Suppose that $$\operatorname{Map}(\Sigma)$$ is coarsely bounded. Then by the contrapositive of the result of the previous post, if $$S$$ is a finite-type subsurface of $$\Sigma$$, there must be a homeomorphism $$f\colon \Sigma \to \Sigma$$ satisfying $$f(S) \cap S = \varnothing$$. Therefore by the examples given at the end of the previous post, if $$\Sigma$$ has finitely many maximal ends, it has at most two, and if $$\Sigma$$ has nonzero genus, it has infinite genus. In fact, by a variant of the former condition, if $$X \subset \operatorname{Ends}(\Sigma)$$ is a finite, $$\operatorname{Map}(\Sigma)$$-invariant set, it has cardinality at most two. (I got worried here a little: what if the invariant ends are isolated and planar, i.e. punctures? But then I realized: any subsurface containing all the finitely many punctures of $$\Sigma$$ would be nondisplaceable.)

## Self-similarity

Towards the construction of sufficient conditions for $$\operatorname{Map}(\Sigma)$$ to be coarsely bounded, we introduce the property of self-similarity of $$\operatorname{Ends}(\Sigma)$$: recall that $$\operatorname{Ends}(\Sigma)$$ is a closed subset of the Cantor set, so the most natural open neighborhoods to work with are clopen (closed and open) neighborhoods. Supposing we have a decomposition

$\operatorname{Ends}(\Sigma) = E_1 \sqcup E_2$

of $$\operatorname{Ends}(\Sigma)$$ into clopen subsets, then self-similarity of $$\operatorname{Ends}(\Sigma)$$ is the condition that one of the subsets, say $$E_1$$, contains a clopen subset $$D$$ such that the pair $$(D,D \cap \operatorname{Ends}^g(\Sigma))$$ is homeomorphic to the pair $$(\operatorname{Ends}(\Sigma),\operatorname{Ends}^g(\Sigma))$$. Note that we can further split $$E_1$$ into two, and so on, so this condition is clearly equivalent to the condition that whenever

$\operatorname{Ends}(\Sigma) = E_1 \sqcup \cdots \sqcup E_n$

is a decomposition into finitely many clopen subsets, one of them, say $$E_1$$, contains a clopen subset $$D$$ as above.
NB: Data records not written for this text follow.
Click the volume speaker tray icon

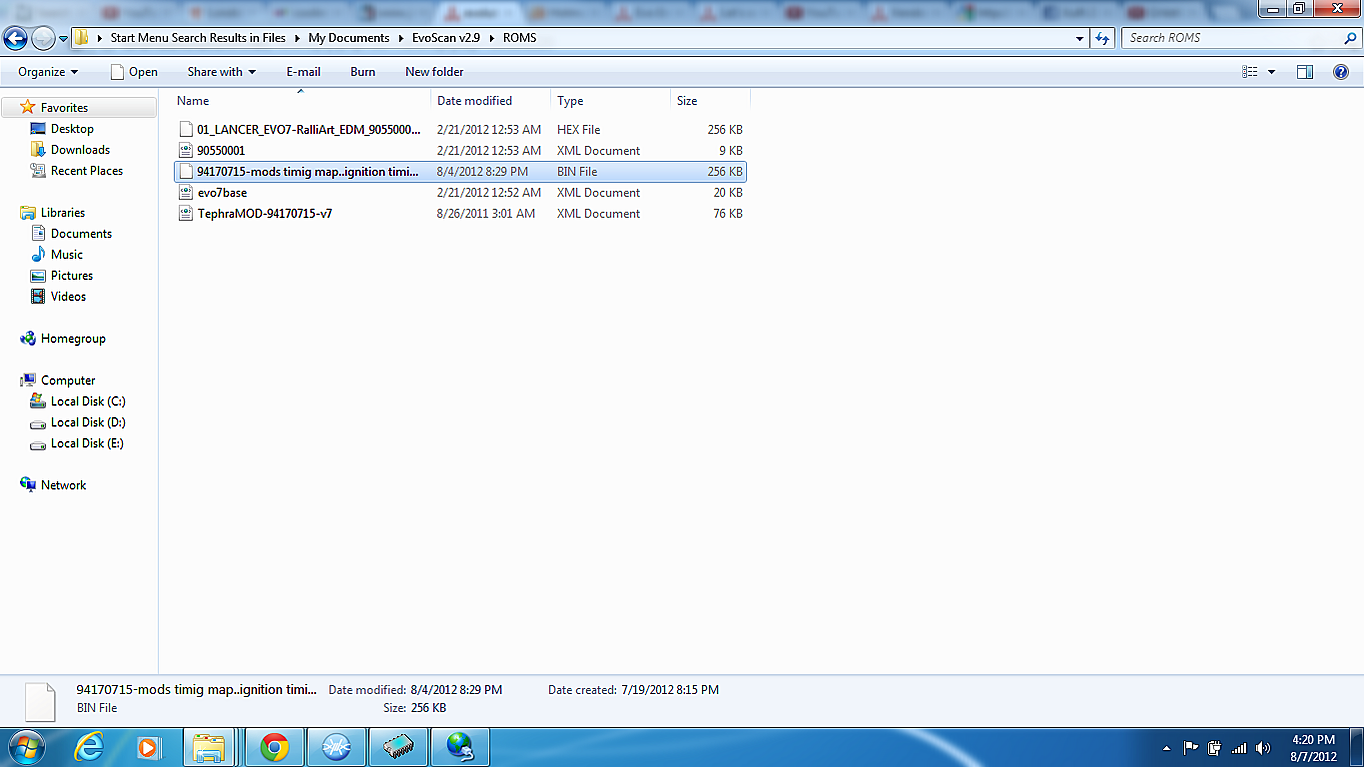coord(1262,748)
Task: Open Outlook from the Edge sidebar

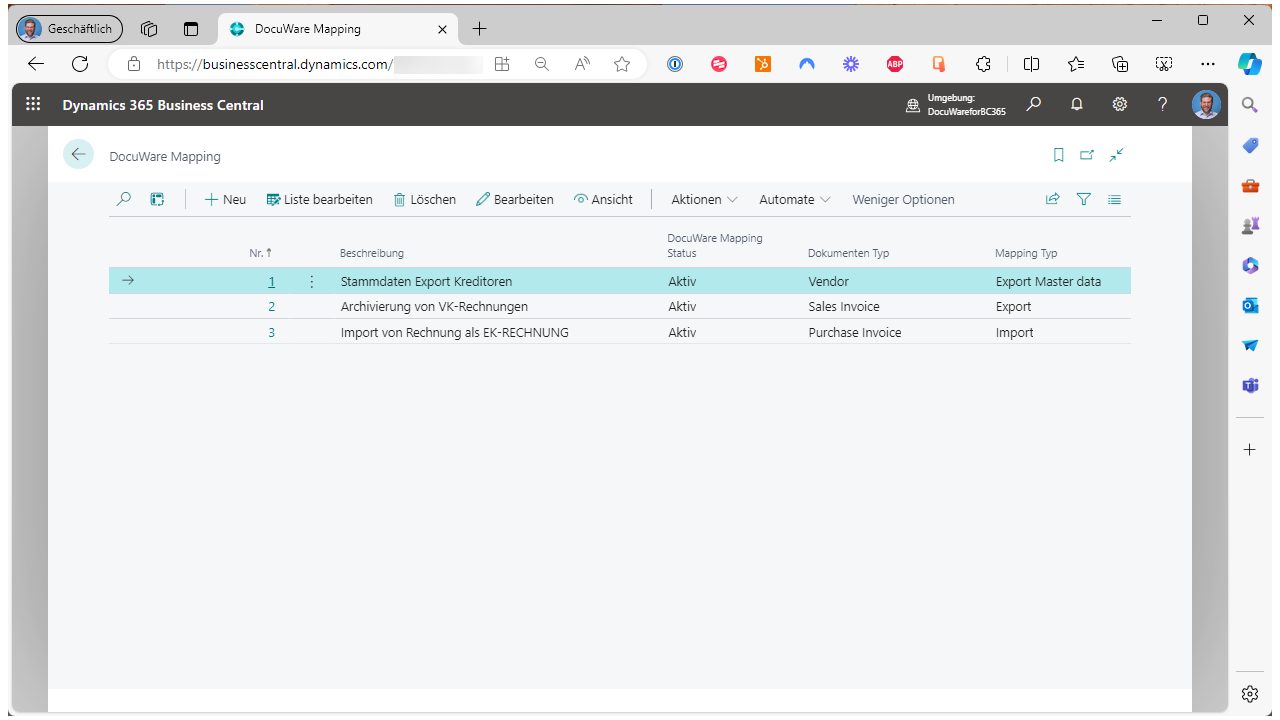Action: (x=1250, y=305)
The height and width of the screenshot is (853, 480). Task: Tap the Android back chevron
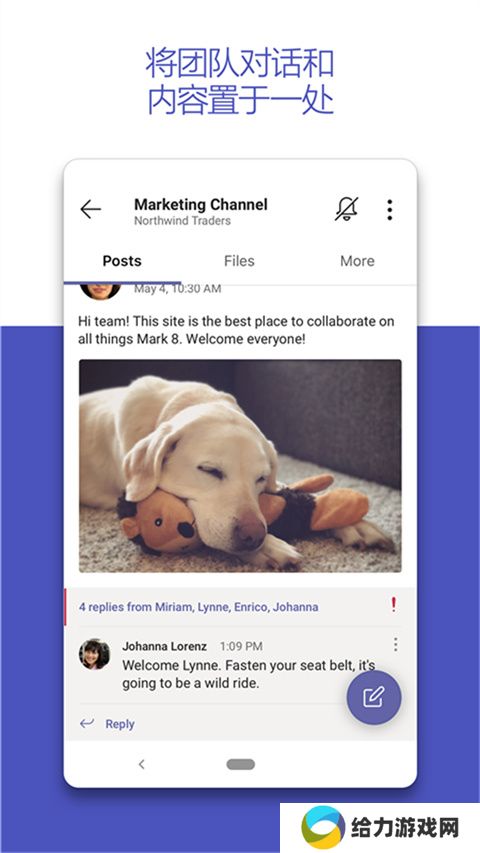coord(141,764)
Anyway, suppose that $$\Sigma$$ has infinite or zero genus and self-similar end space. We first show that each finite-type subsurface $$S$$ of $$\Sigma$$ is displaceable in a strong sense: after enlarging $$S$$, we may suppose that each boundary component of $$S$$ is separating (i.e. removing it cuts $$\Sigma$$ into two pieces) and complementary component of $$\Sigma - S$$ has infinite type and infinite or zero genus; the complementary components in $$\Sigma - S$$ together with the finite set of punctures of $$S$$ partition $$\operatorname{Ends}(\Sigma)$$ into finitely many clopen subsets, so some complementary component, call it $$C_0$$, has end space containing a clopen neighborhood homeomorphic to $$\operatorname{Ends}(\Sigma)$$ (respecting the subspaces of nonplanar ends).

Lemma 3.2 (Mann–Rafi). With notation as above, $$C_0$$ contains a finite-type subsurface $$R$$ disjoint from but homeomorphic to $$S$$ via a homeomorphism $$f \colon \Sigma \to \Sigma$$ satisfying $$f(S) = R$$, $$f(C_0) \supset S$$ and such that the end set of $$f(C_0) \cap C_0$$ contains a homeomorphic copy of $$\operatorname{Ends}(\Sigma)$$ (respecting the subspaces of nonplanar ends).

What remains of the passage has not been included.